What needs to be done — Repeat the data below word for word, from the line containing "coordinates (260, 828)." through the line containing "range-2y: 2Y is", including both of those lines. Give back only that part.

____ Task data

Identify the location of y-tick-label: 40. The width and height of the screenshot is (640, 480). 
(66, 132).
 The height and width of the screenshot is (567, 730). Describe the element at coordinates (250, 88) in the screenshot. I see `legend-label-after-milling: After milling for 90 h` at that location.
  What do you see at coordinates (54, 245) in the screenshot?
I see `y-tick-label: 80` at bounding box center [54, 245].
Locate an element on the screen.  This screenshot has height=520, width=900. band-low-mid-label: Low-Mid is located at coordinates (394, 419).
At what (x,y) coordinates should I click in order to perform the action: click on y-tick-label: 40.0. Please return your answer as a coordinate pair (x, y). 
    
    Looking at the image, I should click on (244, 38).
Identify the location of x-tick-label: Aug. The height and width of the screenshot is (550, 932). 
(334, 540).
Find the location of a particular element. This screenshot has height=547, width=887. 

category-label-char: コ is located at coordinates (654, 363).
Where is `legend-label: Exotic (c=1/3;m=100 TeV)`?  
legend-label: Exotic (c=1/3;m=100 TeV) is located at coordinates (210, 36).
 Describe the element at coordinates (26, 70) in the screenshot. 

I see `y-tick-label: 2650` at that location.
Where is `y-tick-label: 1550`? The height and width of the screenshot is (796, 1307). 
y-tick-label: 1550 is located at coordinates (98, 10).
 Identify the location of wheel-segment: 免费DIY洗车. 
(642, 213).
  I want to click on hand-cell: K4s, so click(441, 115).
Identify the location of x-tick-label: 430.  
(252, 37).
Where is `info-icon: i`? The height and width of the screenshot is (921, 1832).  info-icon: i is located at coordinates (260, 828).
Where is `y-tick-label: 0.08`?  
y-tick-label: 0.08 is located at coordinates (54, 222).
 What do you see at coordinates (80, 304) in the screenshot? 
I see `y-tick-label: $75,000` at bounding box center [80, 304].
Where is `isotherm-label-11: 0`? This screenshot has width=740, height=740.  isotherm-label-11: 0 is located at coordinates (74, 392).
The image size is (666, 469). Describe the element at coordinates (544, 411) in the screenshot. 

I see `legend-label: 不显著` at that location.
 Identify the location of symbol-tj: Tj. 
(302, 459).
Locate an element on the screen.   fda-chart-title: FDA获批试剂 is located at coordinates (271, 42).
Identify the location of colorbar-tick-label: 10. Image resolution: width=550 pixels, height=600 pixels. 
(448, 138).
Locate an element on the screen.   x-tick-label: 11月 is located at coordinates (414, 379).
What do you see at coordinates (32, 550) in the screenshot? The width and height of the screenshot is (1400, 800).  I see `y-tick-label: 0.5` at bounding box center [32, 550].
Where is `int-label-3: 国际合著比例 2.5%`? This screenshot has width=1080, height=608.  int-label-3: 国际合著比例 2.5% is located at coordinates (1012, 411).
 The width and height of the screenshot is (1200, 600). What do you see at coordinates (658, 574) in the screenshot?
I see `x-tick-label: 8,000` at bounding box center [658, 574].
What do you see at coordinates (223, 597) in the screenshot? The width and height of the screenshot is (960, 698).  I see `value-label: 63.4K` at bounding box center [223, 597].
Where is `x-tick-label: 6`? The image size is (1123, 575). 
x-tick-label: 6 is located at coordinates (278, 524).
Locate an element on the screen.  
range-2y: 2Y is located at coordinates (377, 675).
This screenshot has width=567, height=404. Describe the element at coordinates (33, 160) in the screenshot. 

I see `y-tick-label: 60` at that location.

________

Result for this exercise —
Where is `info-icon: i`? The height and width of the screenshot is (921, 1832).  info-icon: i is located at coordinates (260, 828).
Where is `y-tick-label: 0.08`?  
y-tick-label: 0.08 is located at coordinates (54, 222).
 What do you see at coordinates (80, 304) in the screenshot? 
I see `y-tick-label: $75,000` at bounding box center [80, 304].
Where is `isotherm-label-11: 0`? This screenshot has width=740, height=740.  isotherm-label-11: 0 is located at coordinates (74, 392).
The image size is (666, 469). Describe the element at coordinates (544, 411) in the screenshot. 

I see `legend-label: 不显著` at that location.
 Identify the location of symbol-tj: Tj. 
(302, 459).
Locate an element on the screen.   fda-chart-title: FDA获批试剂 is located at coordinates (271, 42).
Identify the location of colorbar-tick-label: 10. Image resolution: width=550 pixels, height=600 pixels. 
(448, 138).
Locate an element on the screen.   x-tick-label: 11月 is located at coordinates (414, 379).
What do you see at coordinates (32, 550) in the screenshot? The width and height of the screenshot is (1400, 800).  I see `y-tick-label: 0.5` at bounding box center [32, 550].
Where is `int-label-3: 国际合著比例 2.5%`? This screenshot has width=1080, height=608.  int-label-3: 国际合著比例 2.5% is located at coordinates (1012, 411).
 The width and height of the screenshot is (1200, 600). What do you see at coordinates (658, 574) in the screenshot?
I see `x-tick-label: 8,000` at bounding box center [658, 574].
What do you see at coordinates (223, 597) in the screenshot? The width and height of the screenshot is (960, 698).  I see `value-label: 63.4K` at bounding box center [223, 597].
Where is `x-tick-label: 6`? The image size is (1123, 575). 
x-tick-label: 6 is located at coordinates (278, 524).
Locate an element on the screen.  
range-2y: 2Y is located at coordinates (377, 675).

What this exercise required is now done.